O impacto da inadimplência no resultado dos bancos cresceu no 2º trimestre de 2026. O Banco do Brasil é disparado o mais afetado. A instituição passa por uma piora na qualidade de sua carteira de crédito, puxada principalmente pelo agronegócio, mas outras áreas também começam a mostrar deterioração mais evidente.
A inadimplência acima de 90 dias chegou a 5,6% no 2º trimestre de 2026, ante 4% um ano antes. No agronegócio, no mesmo período, passou de 3,2% um ano antes para 6,3% em junho.
O aumento das dívidas também atinge as pessoas físicas com mais força. A inadimplência acima de 90 dias passou de 6,8% no 1º trimestre para 8,4% no 2º trimestre de 2026. Há um ano, o indicador era de 5,6%.

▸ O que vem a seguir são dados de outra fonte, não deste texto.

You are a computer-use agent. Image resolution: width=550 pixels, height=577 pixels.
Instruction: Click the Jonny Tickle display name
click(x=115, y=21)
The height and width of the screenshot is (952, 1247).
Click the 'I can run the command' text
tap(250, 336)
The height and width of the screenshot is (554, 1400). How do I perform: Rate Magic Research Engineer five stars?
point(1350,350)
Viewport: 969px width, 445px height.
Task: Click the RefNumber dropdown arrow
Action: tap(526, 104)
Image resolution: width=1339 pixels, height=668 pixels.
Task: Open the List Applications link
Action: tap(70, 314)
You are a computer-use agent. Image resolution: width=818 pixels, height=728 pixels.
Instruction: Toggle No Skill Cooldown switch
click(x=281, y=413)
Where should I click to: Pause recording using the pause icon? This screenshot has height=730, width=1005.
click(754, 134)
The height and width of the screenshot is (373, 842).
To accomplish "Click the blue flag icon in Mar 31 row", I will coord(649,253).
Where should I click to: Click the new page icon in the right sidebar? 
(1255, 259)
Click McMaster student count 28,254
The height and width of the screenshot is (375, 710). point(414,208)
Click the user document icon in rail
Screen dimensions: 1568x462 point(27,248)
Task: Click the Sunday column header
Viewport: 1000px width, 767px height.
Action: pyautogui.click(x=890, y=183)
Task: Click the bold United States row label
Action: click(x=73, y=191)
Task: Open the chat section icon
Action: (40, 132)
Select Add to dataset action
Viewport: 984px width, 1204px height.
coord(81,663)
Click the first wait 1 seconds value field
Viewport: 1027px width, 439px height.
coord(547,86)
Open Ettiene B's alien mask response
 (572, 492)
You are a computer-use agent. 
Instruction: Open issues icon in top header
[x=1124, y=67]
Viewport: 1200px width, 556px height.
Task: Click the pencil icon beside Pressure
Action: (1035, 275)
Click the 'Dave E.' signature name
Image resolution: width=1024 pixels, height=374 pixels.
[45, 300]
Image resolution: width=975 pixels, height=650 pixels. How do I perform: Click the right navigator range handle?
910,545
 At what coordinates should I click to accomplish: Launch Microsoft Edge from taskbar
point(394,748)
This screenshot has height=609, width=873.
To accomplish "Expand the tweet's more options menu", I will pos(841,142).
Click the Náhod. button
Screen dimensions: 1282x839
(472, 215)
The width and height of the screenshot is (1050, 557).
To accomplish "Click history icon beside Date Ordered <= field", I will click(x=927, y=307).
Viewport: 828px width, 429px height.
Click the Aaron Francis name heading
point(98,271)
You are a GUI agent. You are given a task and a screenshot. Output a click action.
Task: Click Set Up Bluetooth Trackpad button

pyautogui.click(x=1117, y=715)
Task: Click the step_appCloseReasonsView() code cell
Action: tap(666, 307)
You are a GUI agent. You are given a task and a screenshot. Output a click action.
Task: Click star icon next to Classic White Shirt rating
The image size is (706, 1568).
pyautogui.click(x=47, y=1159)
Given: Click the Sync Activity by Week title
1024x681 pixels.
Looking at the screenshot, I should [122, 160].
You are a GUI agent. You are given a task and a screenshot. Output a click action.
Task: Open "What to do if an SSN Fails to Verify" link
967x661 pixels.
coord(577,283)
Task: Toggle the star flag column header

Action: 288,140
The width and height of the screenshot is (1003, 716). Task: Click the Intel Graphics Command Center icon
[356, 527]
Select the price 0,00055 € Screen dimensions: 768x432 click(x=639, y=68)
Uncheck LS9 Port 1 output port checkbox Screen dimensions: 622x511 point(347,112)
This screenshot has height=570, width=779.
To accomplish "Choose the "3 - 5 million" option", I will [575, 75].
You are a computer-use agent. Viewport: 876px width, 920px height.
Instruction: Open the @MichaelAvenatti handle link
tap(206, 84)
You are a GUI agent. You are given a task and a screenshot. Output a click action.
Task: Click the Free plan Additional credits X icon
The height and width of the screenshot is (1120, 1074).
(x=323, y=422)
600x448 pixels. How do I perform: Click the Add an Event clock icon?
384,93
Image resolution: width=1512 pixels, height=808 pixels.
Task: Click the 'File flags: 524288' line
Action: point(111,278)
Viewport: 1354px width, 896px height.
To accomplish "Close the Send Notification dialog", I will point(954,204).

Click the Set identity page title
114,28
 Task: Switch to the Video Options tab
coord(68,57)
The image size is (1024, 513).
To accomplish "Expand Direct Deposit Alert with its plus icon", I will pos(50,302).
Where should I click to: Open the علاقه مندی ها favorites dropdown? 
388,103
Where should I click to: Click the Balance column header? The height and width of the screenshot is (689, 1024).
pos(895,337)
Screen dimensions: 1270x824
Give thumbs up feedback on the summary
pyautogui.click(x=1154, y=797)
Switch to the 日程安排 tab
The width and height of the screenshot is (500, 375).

Para o especialista em investimentos e sócio da Anvex Capital, Fernando Benavenuto, esse é o desenvolvimento mais relevante do último balanço do banco.
“Se o estresse inicial teve origem no agronegócio, os dados mais recentes mostram uma deterioração que já extrapolou esse segmento e alcançou a pessoa física de forma expressiva. A inadimplência acima de 90 dias na pessoa física avançou de forma acentuada no trimestre, com destaque negativo para o cartão de crédito. O agro foi o gatilho, mas o problema hoje é sistêmico dentro da carteira, o que torna a normalização mais dependente do ciclo macro”, afirmou ao Poder360.
O Citi reduziu sua estimativa de lucro do BB para 2027, de R$ 18 bilhões para R$ 16,6 bilhões depois dos resultados do 2º trimestre.